__Assignment__. Write out all of the records below precisely as given, omitting the images.
*** Exercise data
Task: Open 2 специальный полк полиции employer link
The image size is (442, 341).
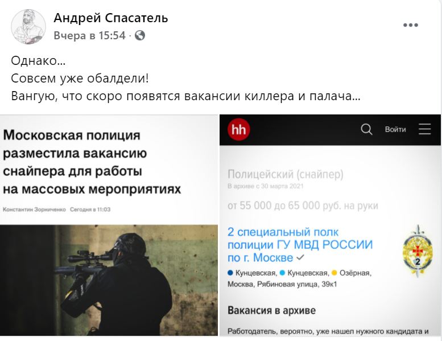Action: click(x=300, y=245)
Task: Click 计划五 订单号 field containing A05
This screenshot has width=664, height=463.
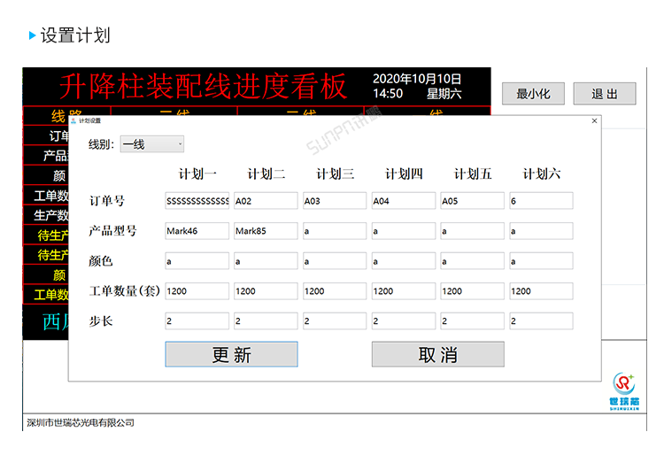Action: click(472, 201)
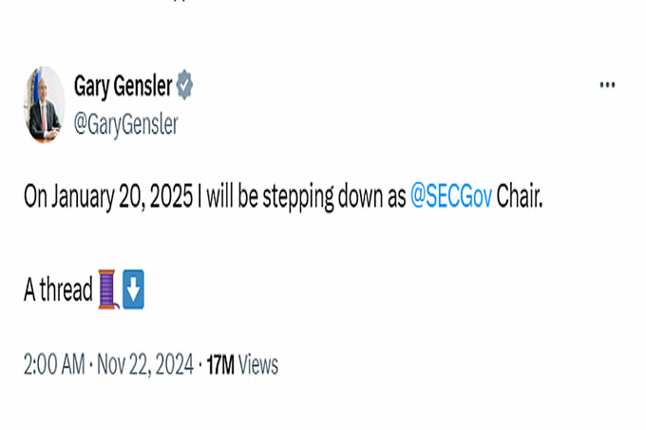Click the purple thread spool emoji
Screen dimensions: 646x430
coord(107,290)
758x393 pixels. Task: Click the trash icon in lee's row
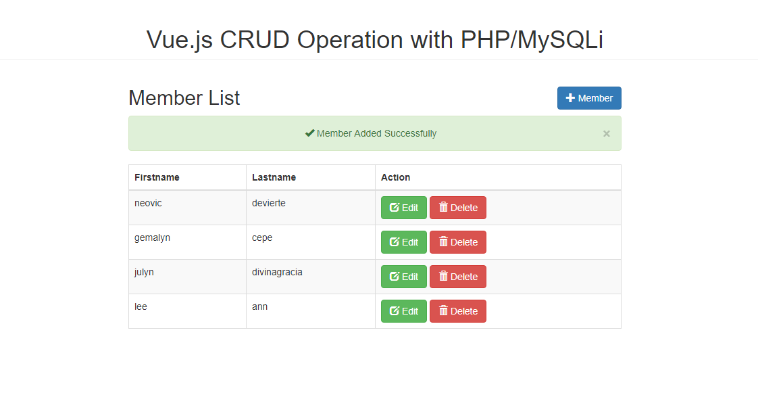pyautogui.click(x=443, y=310)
******
__Response__.
Task: Open 2 специальный полк полиции employer link
The image size is (442, 341).
Action: click(x=300, y=245)
Task: Click 计划五 订单号 field containing A05
This screenshot has width=664, height=463.
Action: click(472, 201)
Click the purple thread spool emoji
Screen dimensions: 646x430
coord(107,290)
758x393 pixels. Task: Click the trash icon in lee's row
pyautogui.click(x=443, y=310)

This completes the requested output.